Restate, exactly and without pictures, the lines from the start of the listing below through the line holding "khamphahue@huecit.vn (62, 2300)".

----

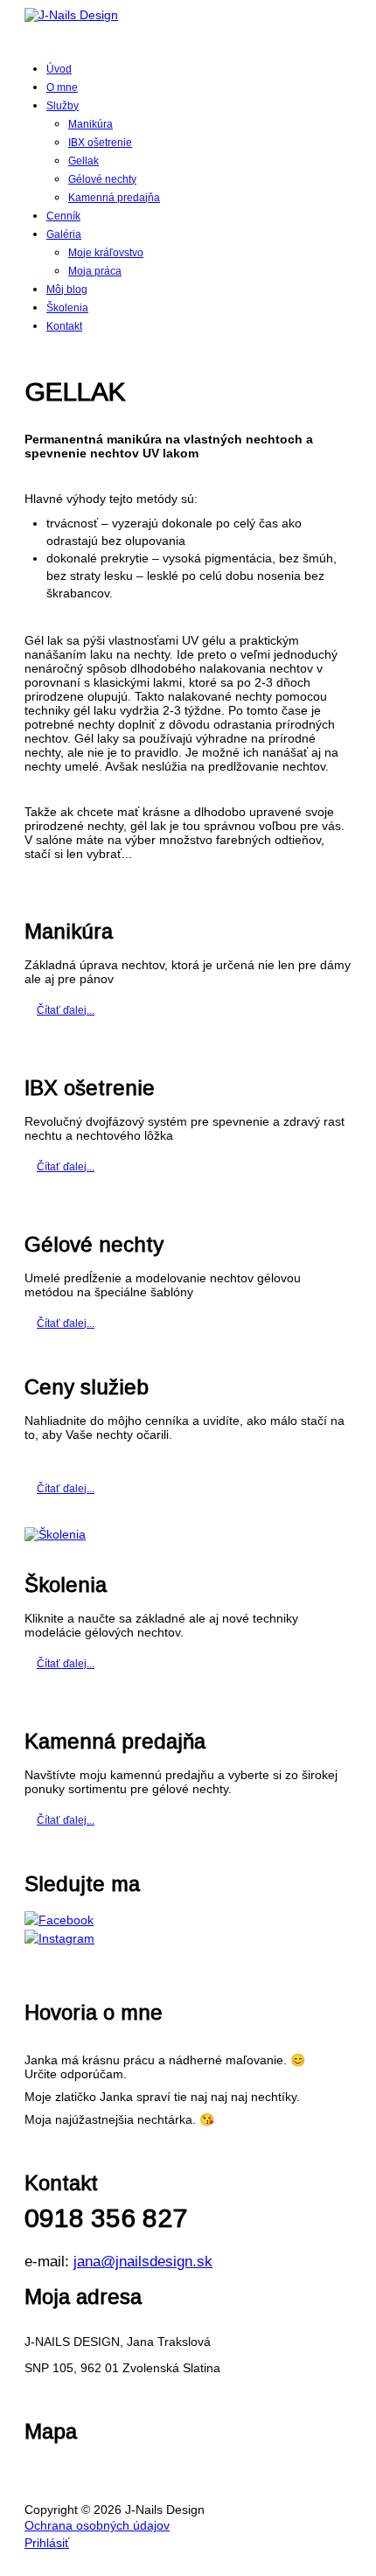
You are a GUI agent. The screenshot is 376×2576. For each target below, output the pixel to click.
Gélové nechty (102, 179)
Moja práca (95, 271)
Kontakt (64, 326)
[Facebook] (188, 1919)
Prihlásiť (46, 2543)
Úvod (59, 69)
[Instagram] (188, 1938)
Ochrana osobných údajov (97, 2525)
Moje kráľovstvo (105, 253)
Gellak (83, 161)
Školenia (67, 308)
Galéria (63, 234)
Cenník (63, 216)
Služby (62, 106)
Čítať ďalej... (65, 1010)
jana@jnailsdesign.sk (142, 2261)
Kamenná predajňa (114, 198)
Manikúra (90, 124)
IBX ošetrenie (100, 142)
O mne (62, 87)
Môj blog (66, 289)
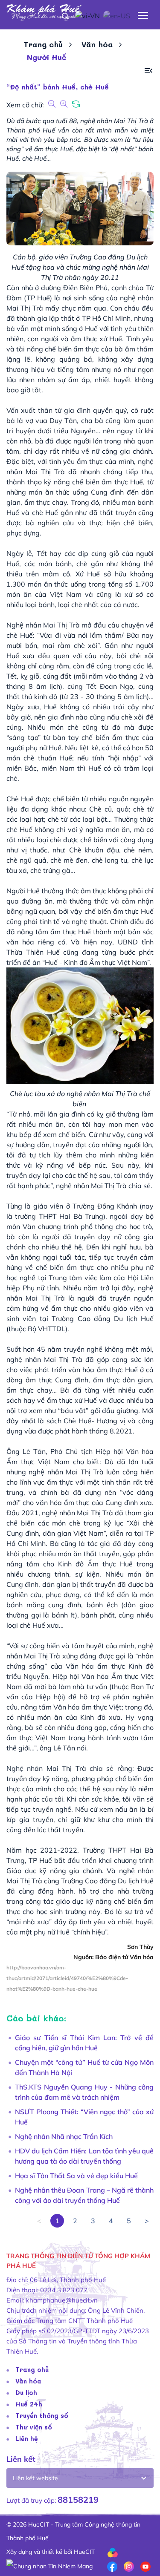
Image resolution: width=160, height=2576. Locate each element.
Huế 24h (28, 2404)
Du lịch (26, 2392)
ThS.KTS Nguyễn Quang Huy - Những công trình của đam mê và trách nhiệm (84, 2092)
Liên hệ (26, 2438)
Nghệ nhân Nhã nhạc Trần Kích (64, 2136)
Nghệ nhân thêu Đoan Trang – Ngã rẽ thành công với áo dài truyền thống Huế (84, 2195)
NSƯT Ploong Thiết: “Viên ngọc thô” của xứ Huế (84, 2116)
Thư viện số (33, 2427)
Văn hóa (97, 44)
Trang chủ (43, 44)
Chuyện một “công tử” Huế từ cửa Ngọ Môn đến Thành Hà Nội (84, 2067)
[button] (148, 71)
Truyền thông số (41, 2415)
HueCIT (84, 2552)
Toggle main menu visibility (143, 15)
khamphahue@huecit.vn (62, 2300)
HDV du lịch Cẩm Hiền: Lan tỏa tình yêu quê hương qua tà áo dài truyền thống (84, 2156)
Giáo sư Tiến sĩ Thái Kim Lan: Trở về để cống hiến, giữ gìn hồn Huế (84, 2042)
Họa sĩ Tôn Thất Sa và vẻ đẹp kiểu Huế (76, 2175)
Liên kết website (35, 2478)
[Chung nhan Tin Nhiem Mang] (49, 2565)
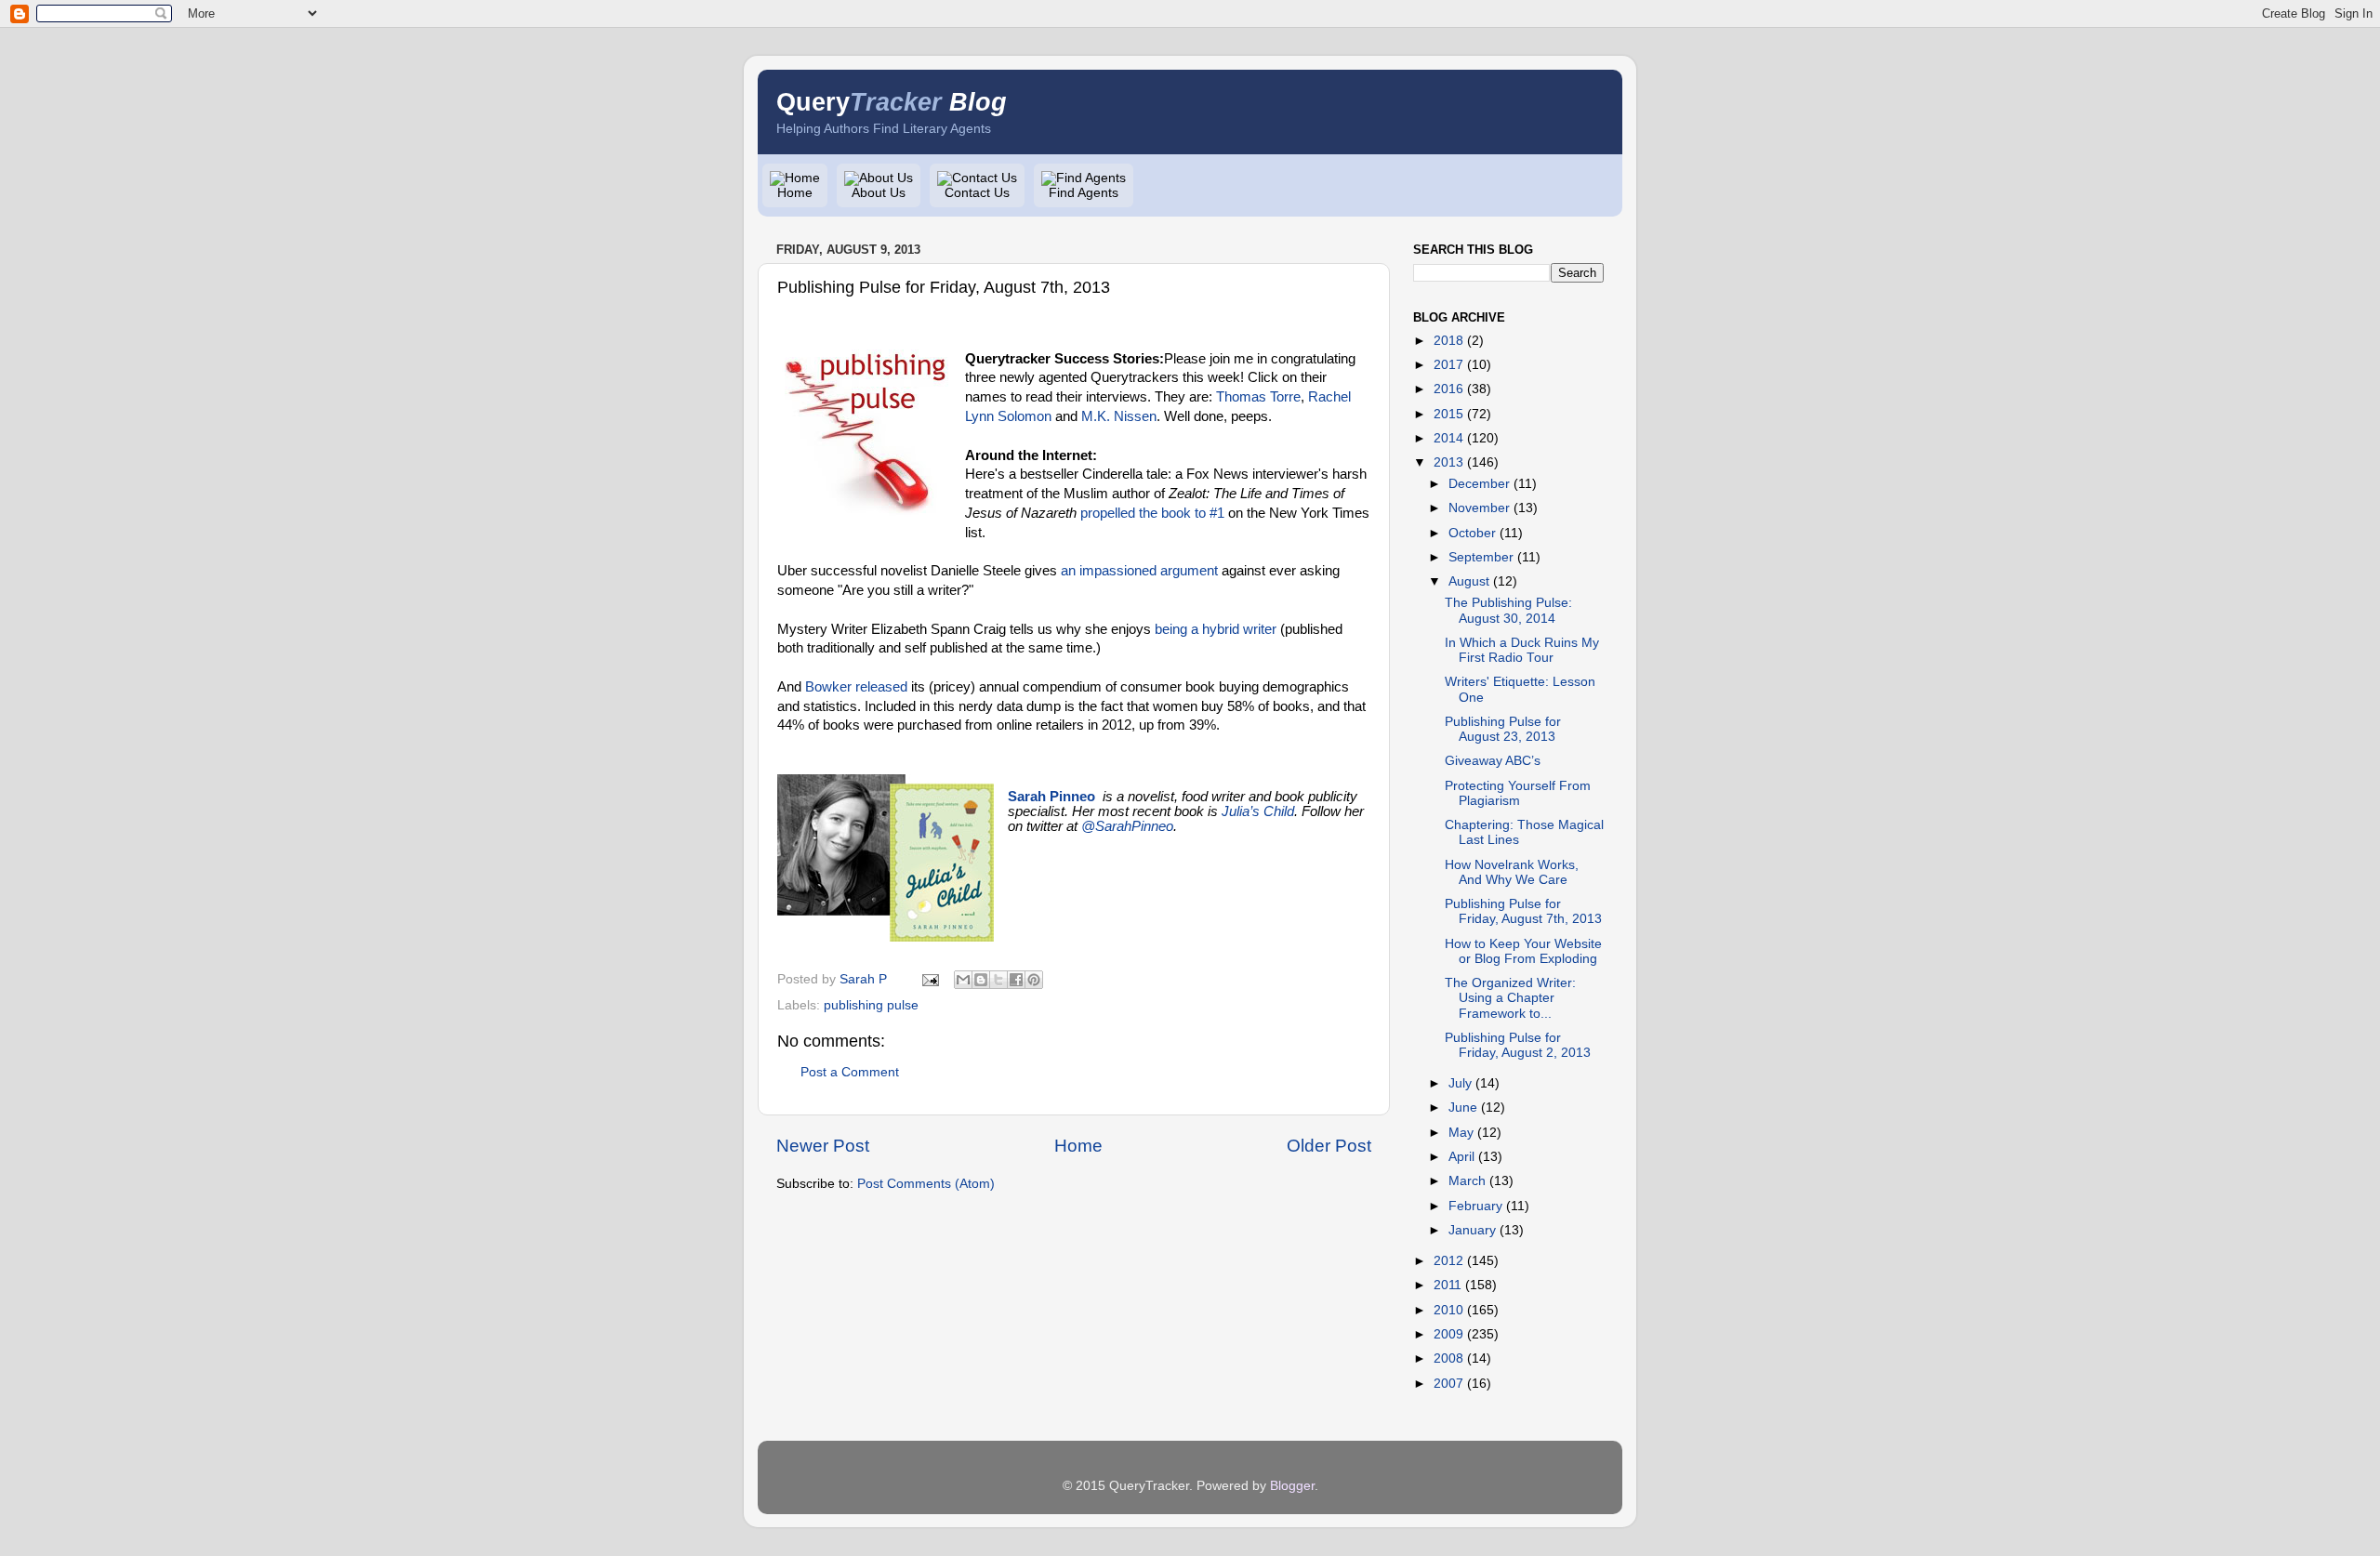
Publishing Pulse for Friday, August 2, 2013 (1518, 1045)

----

→ Written response:
You are a GUI agent. The screenshot is 376×2576. For each target below, output the pixel to click.
Gélové nechty (102, 179)
Moja práca (95, 271)
Kontakt (64, 326)
[Facebook] (188, 1919)
Prihlásiť (46, 2543)
Úvod (59, 69)
[Instagram] (188, 1938)
Ochrana osobných údajov (97, 2525)
Moje kráľovstvo (105, 253)
Gellak (83, 161)
Školenia (67, 308)
Galéria (63, 234)
Cenník (63, 216)
Služby (62, 106)
Čítať ďalej... (65, 1010)
jana@jnailsdesign.sk (142, 2261)
Kamenná predajňa (114, 198)
Manikúra (90, 124)
IBX ošetrenie (100, 142)
O mne (62, 87)
Môj blog (66, 289)
Image resolution: width=160, height=2576. Locate each element.
Huế 24h (28, 2404)
Du lịch (26, 2392)
ThS.KTS Nguyễn Quang Huy - Những công trình của đam mê và trách nhiệm (84, 2092)
Liên hệ (26, 2438)
Nghệ nhân Nhã nhạc Trần Kích (64, 2136)
Nghệ nhân thêu Đoan Trang – Ngã rẽ thành công với áo dài truyền thống Huế (84, 2195)
NSƯT Ploong Thiết: “Viên ngọc thô” của xứ Huế (84, 2116)
Thư viện số (33, 2427)
Văn hóa (97, 44)
Trang chủ (43, 44)
Chuyện một “công tử” Huế từ cửa Ngọ Môn đến Thành Hà Nội (84, 2067)
[button] (148, 71)
Truyền thông số (41, 2415)
HueCIT (84, 2552)
Toggle main menu visibility (143, 15)
khamphahue@huecit.vn (62, 2300)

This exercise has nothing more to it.